The information disclosed under Item 1.01 of this Current Report on Form 8-K is incorporated by reference into this Item 3.02 to the extent required herein. The warrants that may be issued pursuant to the Extension Loans will not be registered under the Securities Act of 1933, as amended (the “Securities Act”), and will be issued in reliance on the exemption from registration requirements thereof provided by Section 4(a)(2) of the Securities Act. Each warrant will entitle the holder thereof to purchase one Class A Ordinary Share of the Company at an exercise price of $11.50 per share, subject to certain adjustments. The warrants shall be identical to the warrants issued to the Sponsor pursuant to the Private Placement Warrants Purchase Agreement, dated as of November 4, 2021, by and among the Company, the Sponsor and certain other purchasers named therein, in connection with the Company’s initial public offering that was consummated on November 9, 2021. Such warrants are exercisable 30 days after the completion of the Company’s initial Business Combination, subject to certain conditions and exceptions. Such warrants are identical to the warrants included in the units sold in the Company’s initial public offering, except that, so long as they are held by the Sponsor, Nathanael Abebe, certain of the Company’s directors or their permitted transferees: (1) they will not be redeemable by the Company (except under certain circumstances as described in the Warrant Agreement between the Company and Continental Stock Transfer & Trust Company, as warrant agent, dated November 4, 2021); (2) they (including the Class A Ordinary Shares issuable upon exercise of these warrants) may not, subject to certain limited exceptions, be transferred, assigned or sold by the Sponsor until 30 days after the completion of the Company’s initial Business Combination; (3) they may be exercised by the holders on a cashless basis; and (4) they (including the ordinary shares issuable upon exercise of these warrants) are entitled to registration rights. Such warrants expire at 5:00 p.m., New York City time, five years after the completion of the Company’s initial Business Combination, or earlier upon redemption or liquidation.

 

Item 3.03 Material Modification to Rights of Security Holders.

 

The information disclosed in Item 5.07 of this Current Report on Form 8-K is incorporated by reference into this Item 3.03 to the extent required herein.

WORK TO COMPLETE >>
1 - According to the Form 8-K excerpt, why will the warrants that may be issued under the Extension Loans not be registered under the Securities Act? Answer in one to three sentences.
2 - Answer these from the Form 8-K excerpt:
(a) What is the exercise price per Class A Ordinary Share for each warrant?
(b) On what date was the Company's initial public offering consummated?
(c) When do the warrants expire?
3 - Pick up the Form 8-K excerpt after its last sentence and continue it.
The material after this point isn't needed.

SOURCE MATERIAL >>
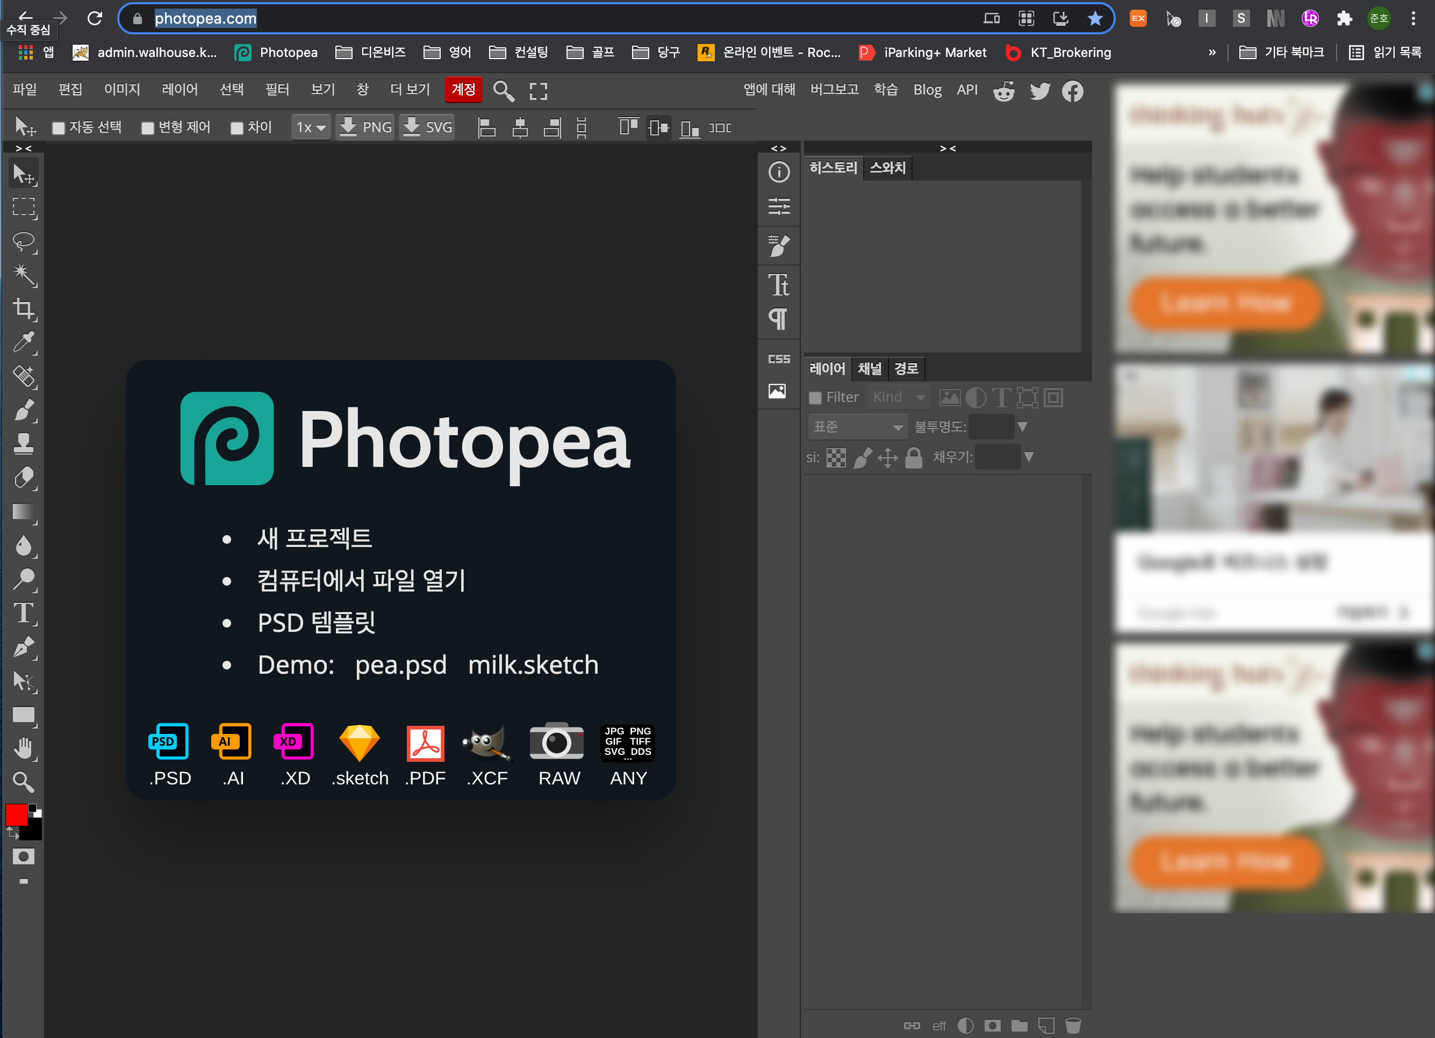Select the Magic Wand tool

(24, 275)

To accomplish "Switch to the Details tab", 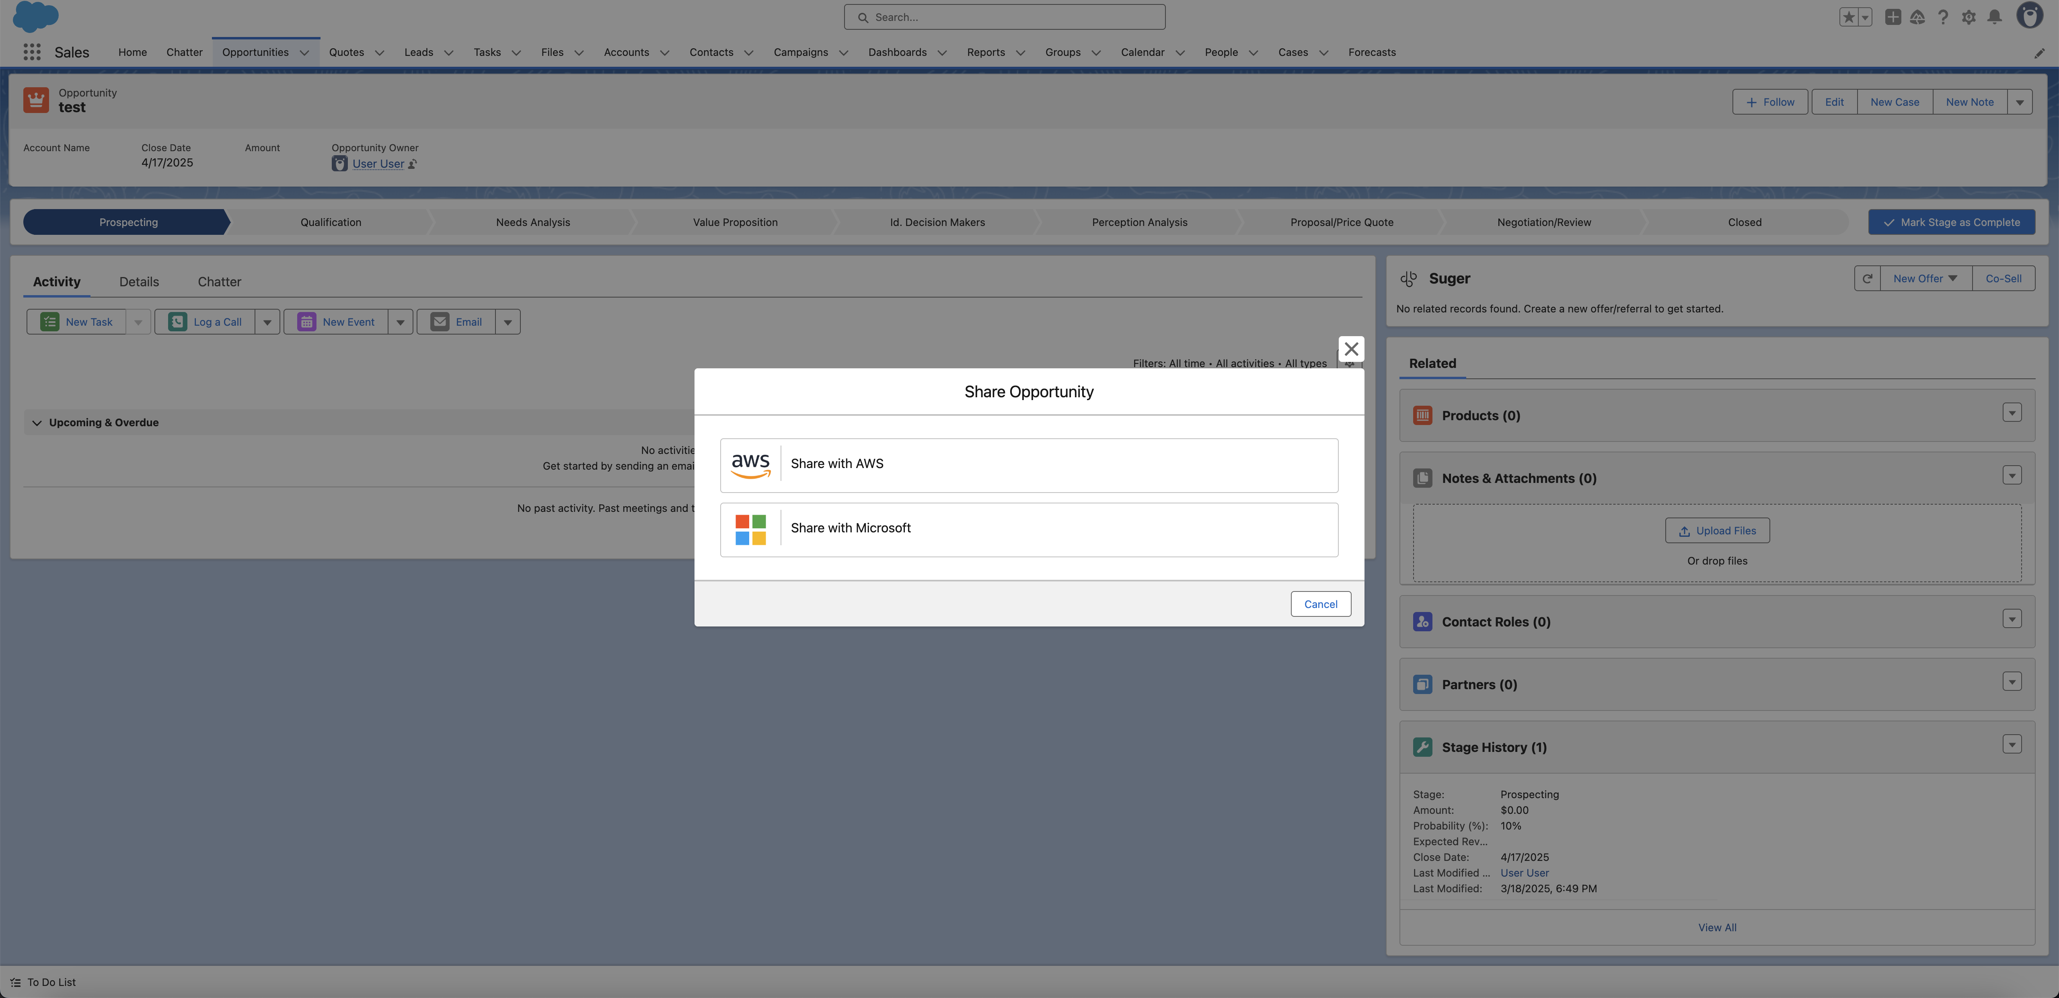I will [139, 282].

EXERCISE RESULTS >>
1 - They will be issued under the exemption from the Securities Act's registration requirements provided by Section 4(a)(2). Because that exemption applies, they do not need to be registered.

2 -
(a) $11.50 per share, subject to certain adjustments.
(b) November 9, 2021.
(c) At 5:00 p.m., New York City time, five years after the completion of the Company's initial Business Combination, or earlier upon redemption or liquidation.

3 -
 

Item 5.03 Amendments to Articles of Incorporation or Bylaws; Change in Fiscal Year.

 

The information disclosed in Item 5.07 of this Current Report on Form 8-K is incorporated by reference into this Item 5.03 to the extent required herein.

 

Item 5.07 Submission of Matters to a Vote of Security Holders.

 

On August 7, 2023, the Company held a special meeting (the “Special Meeting”) at which holders of 32,458,823 of the Company’s ordinary shares, comprised of 24,958,823 Class A Ordinary Shares and 7,500,000 Class B ordinary shares, par value $0.0001 per share (“Class B Ordinary Shares”), were present in person or by proxy, representing approximately 86.6% of the voting power of the 37,500,000 then-issued and outstanding ordinary shares of the Company, comprised of 30,000,000 Class A Ordinary Shares and 7,500,000 Class B Ordinary Shares, entitled to vote at the Special Meeting at the close of business on July 10, 2023, which was the record date (the “Record Date”) for the Special Meeting. Shareholders of record as of the Record Date are referred to herein as “Shareholders”. In connection with the Extension Amendment and the Redemption Limitation Amendment (each as defined below), the holders of 5,429,967 Class A Ordinary Shares properly exercised their right to redeem their shares for cash at a redemption price of approximately $10.73 per share, for an aggregate redemption amount of approximately $58,279,780, leaving approximately $263,710,001 in the Company’s trust account. A summary of the voting results at the Special Meeting for each of the proposals is set forth below.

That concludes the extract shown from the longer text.